The New York Times reports on the end of today’s bailout hearing:
As Mr. [Barney] Frank adjourns the hearing, he admits that aid for the automakers would likely come in the form of “a bill next week that nobody likes.” Clearly much negotiation will be needed in the days ahead, but he now believes that support among his colleagues is building. “I hope that we will get something acceptable enough to member of both houses that we will avert disaster,” Mr. Frank says. “I have more optimism than I had before.”
Still, there are many in the House who feel the same way as Jackie Speier, Democrat from California. “The American people are damn mad,” Ms. Speier said. “They do not want us to bail out this industry.”

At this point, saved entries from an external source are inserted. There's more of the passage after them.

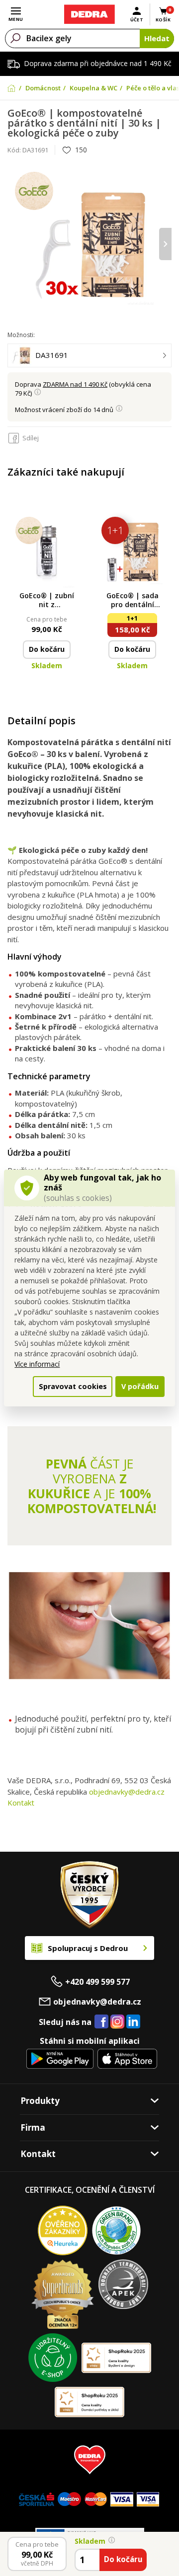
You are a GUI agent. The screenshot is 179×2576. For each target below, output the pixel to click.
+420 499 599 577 (97, 1981)
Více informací (37, 1364)
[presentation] (13, 244)
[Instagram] (117, 2022)
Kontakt (20, 1803)
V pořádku (140, 1386)
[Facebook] (101, 2022)
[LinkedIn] (133, 2022)
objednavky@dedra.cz (127, 1792)
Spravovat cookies (73, 1386)
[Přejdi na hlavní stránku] (89, 14)
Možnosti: (21, 335)
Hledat (157, 38)
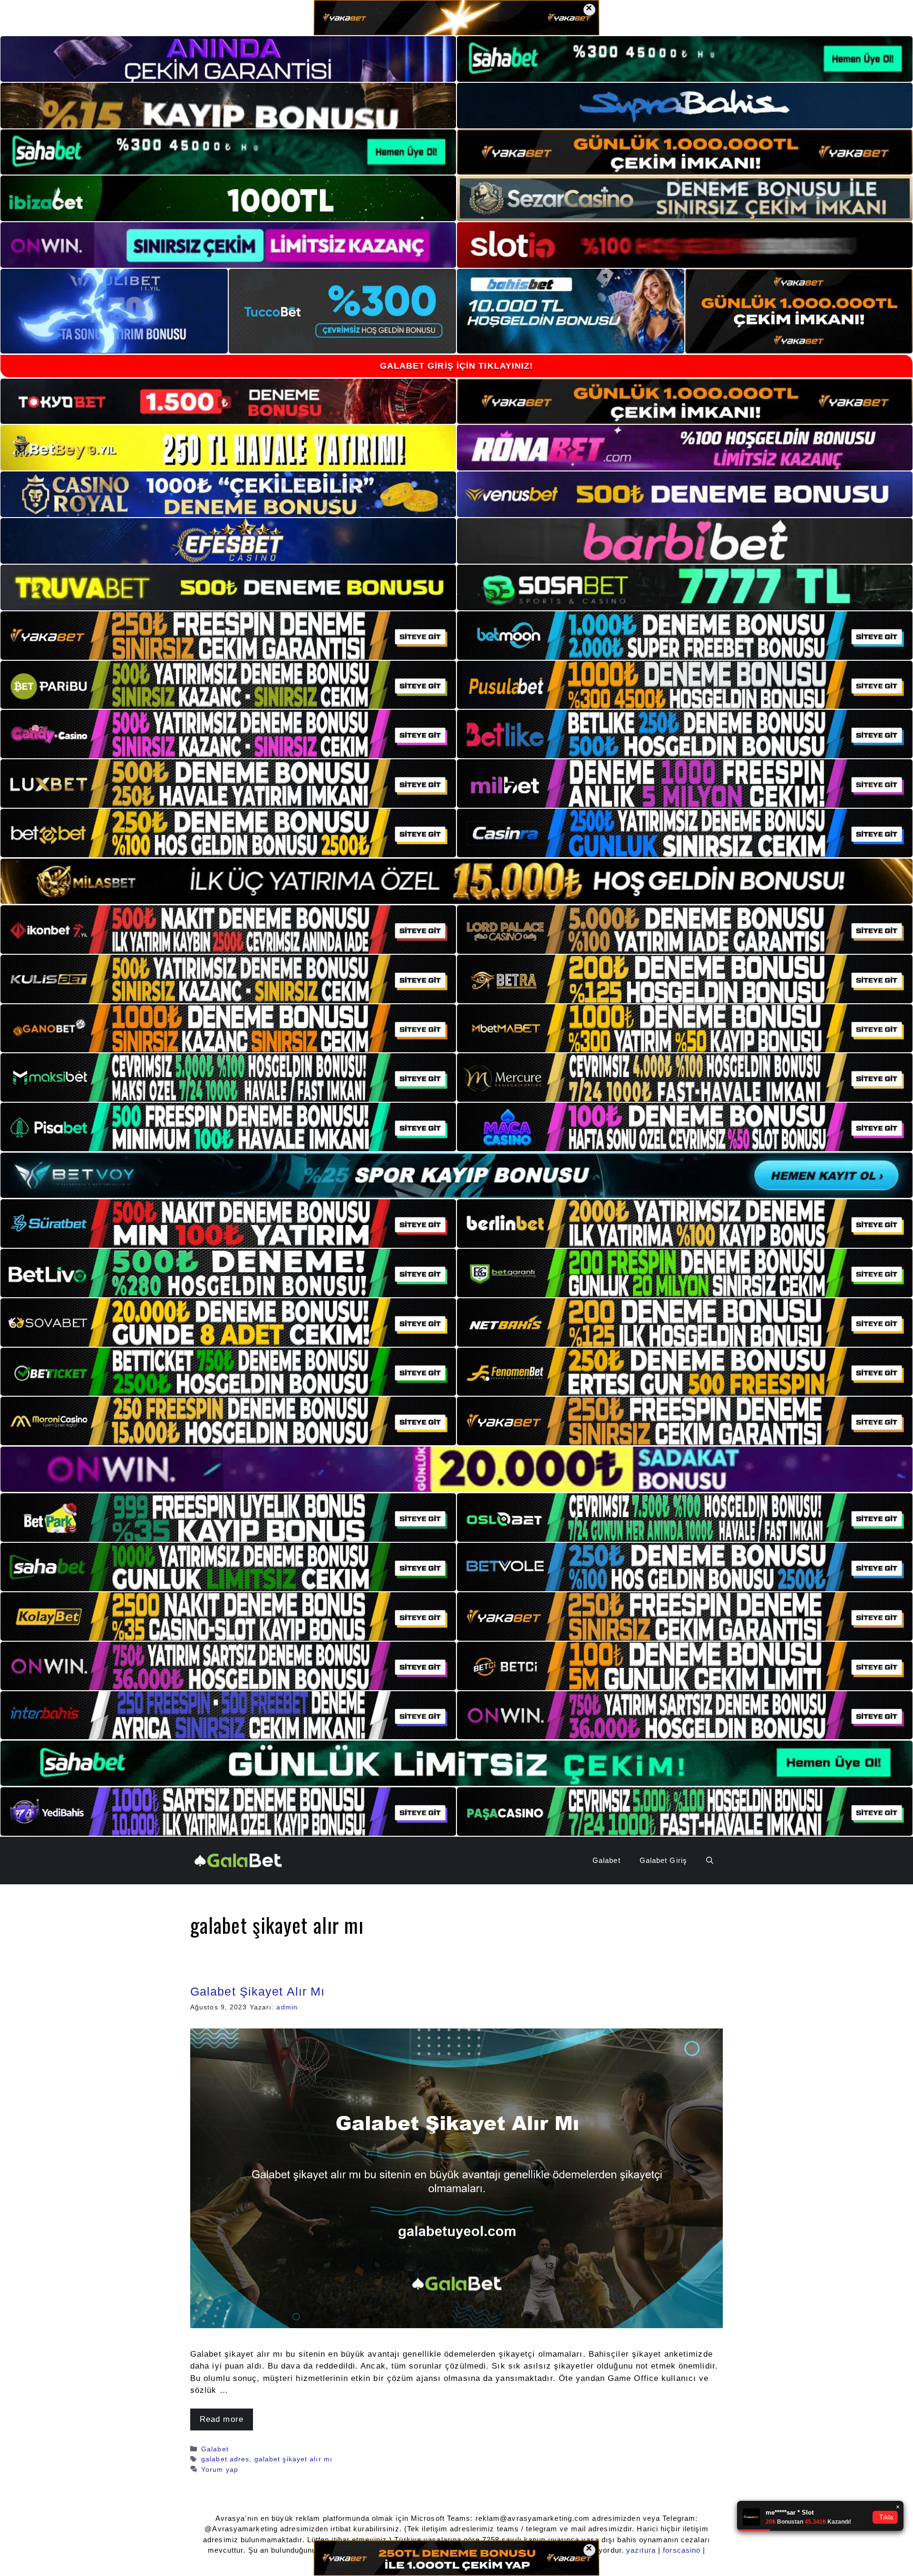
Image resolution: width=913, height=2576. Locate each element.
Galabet (606, 1860)
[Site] (228, 635)
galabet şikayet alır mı (293, 2459)
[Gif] (456, 881)
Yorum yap (219, 2469)
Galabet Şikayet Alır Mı (257, 1991)
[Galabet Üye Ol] (237, 1859)
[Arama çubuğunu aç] (710, 1860)
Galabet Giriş (663, 1860)
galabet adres (225, 2459)
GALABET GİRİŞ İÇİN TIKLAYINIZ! (457, 366)
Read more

So: we’re either building momentum, or Congressmen would be foolish to give them a dime. We’ll get the money from TARP, or we’ll vote new money. Or they can use the money already allocated for “green” conversion. Or they can fend for themselves. If you’re getting the sense things are adrift and no one wants to really bring this to a head — you’re right.
There is a reason President-elect Obama is laying low. This is a lose-lose. Sure, he’d like to get this “out of the way,” but to forcefully push for money would put him right in the middle of a huge fight — both within his party and with conservatives. So Congress is on its own. This then becomes a a test of sorts for the Democratic Congress — can they make hard choices and navigate through conflicting constituencies? So far the answer is a resounding “no.”
As Michigan Sen. Carl Levin lamely put it: “It’s very cumbersome for Congress to act. There were so many different approaches thrown out there.” Yeah, legislating is hard, Senator. In this case, legislative incompetence and confusion may be a blessing, at least for the taxpayers.